Exploring structural features of potent dipeptidyl peptidase IV (DPP-IV) inhibitory peptides derived from tilapia (Oreochromis niloticus) skin gelatin by an integrated approach of multivariate analysis and Gly-Pro-based peptide library

Abstract

There are abundant dipeptidyl-peptidase IV (DPP-IV) inhibitory peptide motifs in collagen sequences due to high content of Pro. However, the structural features of the most potent DPP-IV inhibitory peptides were not fully elucidated. In this study, peptides from tilapia skin gelatin hydrolysates with different DPP-IV inhibitory activities were analyzed by UPLC-MS/MS and multivariate analysis, and a Gly-Pro-type peptide library was constructed to elucidate their structural features. Results showed that peptide length had a dominant effect on the DPP-IV inhibition of collagen-derived peptides.
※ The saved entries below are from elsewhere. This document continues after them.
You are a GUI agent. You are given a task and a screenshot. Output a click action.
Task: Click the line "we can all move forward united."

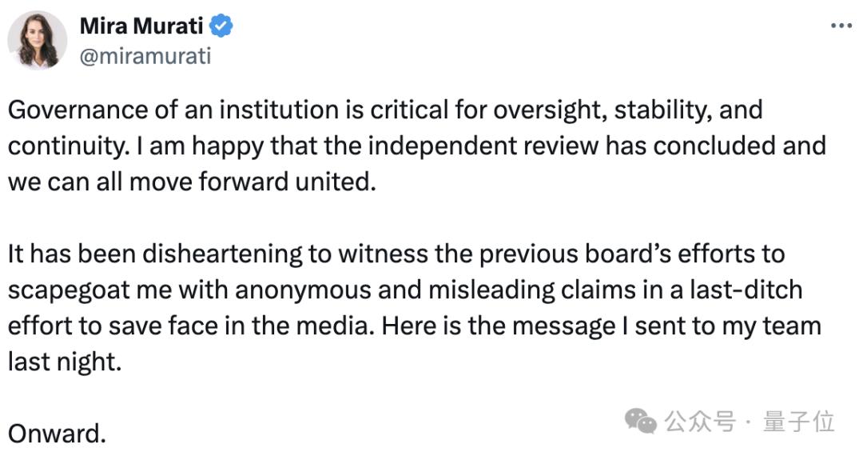[192, 182]
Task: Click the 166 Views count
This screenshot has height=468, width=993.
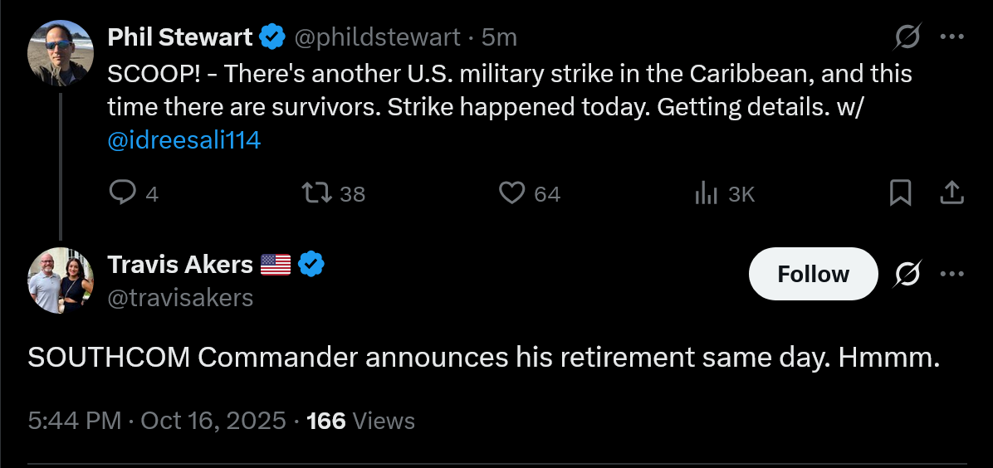Action: [x=360, y=421]
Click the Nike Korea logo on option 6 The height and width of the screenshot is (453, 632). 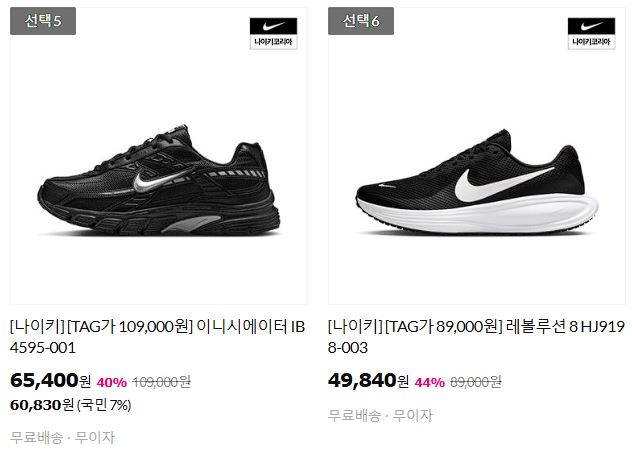click(591, 33)
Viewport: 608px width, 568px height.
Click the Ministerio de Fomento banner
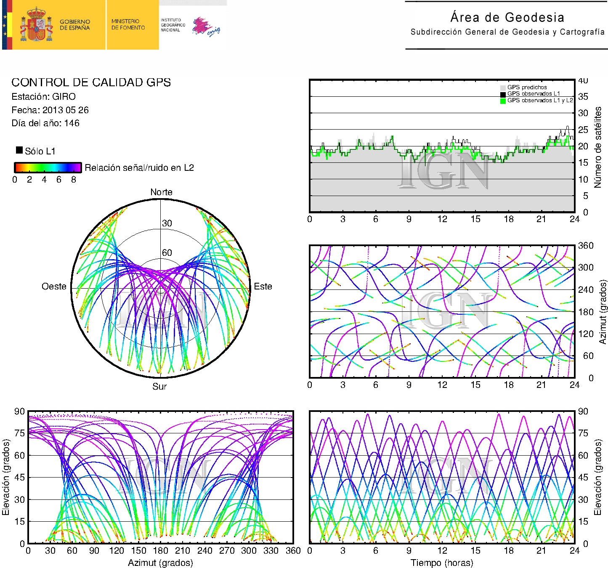click(x=128, y=24)
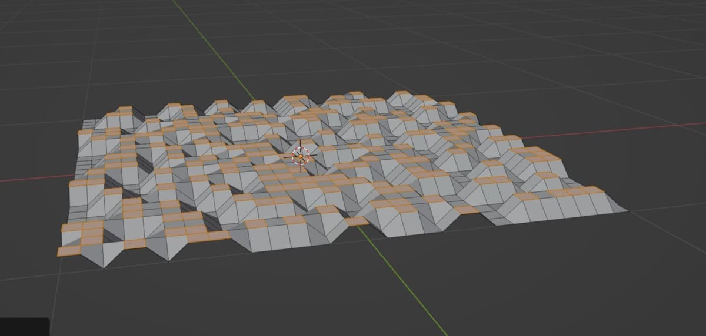This screenshot has width=706, height=336.
Task: Click the dark panel in the bottom-left screen corner
Action: click(24, 327)
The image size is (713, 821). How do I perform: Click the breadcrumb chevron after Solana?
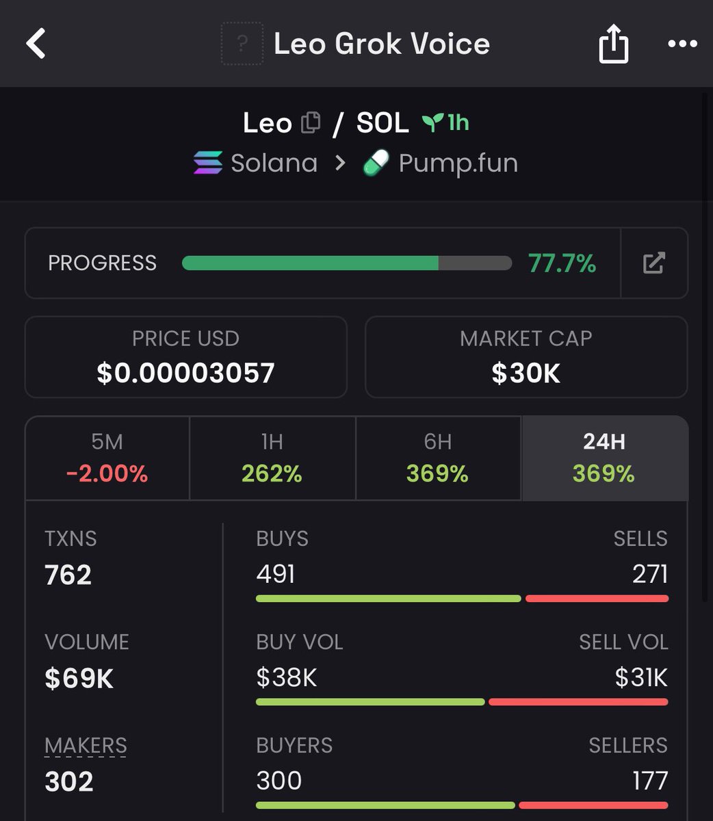click(340, 164)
Moreover, Gly-Pro-type peptides (e.g., GPA- and GPI- types) containing 4 ∼ 9 residues showed a potent DPP-IV inhibition, the IC50 values of which were 2.15 ∼ 10.43 times lower than that of Gly-Pro-Xaa tripeptides. More importantly, different proteases had discrepancy in releasing these peptides, among which papain could release them to a greater extent due to its strong preference for Arg in the S1 subsite and Pro in the S3 subsite.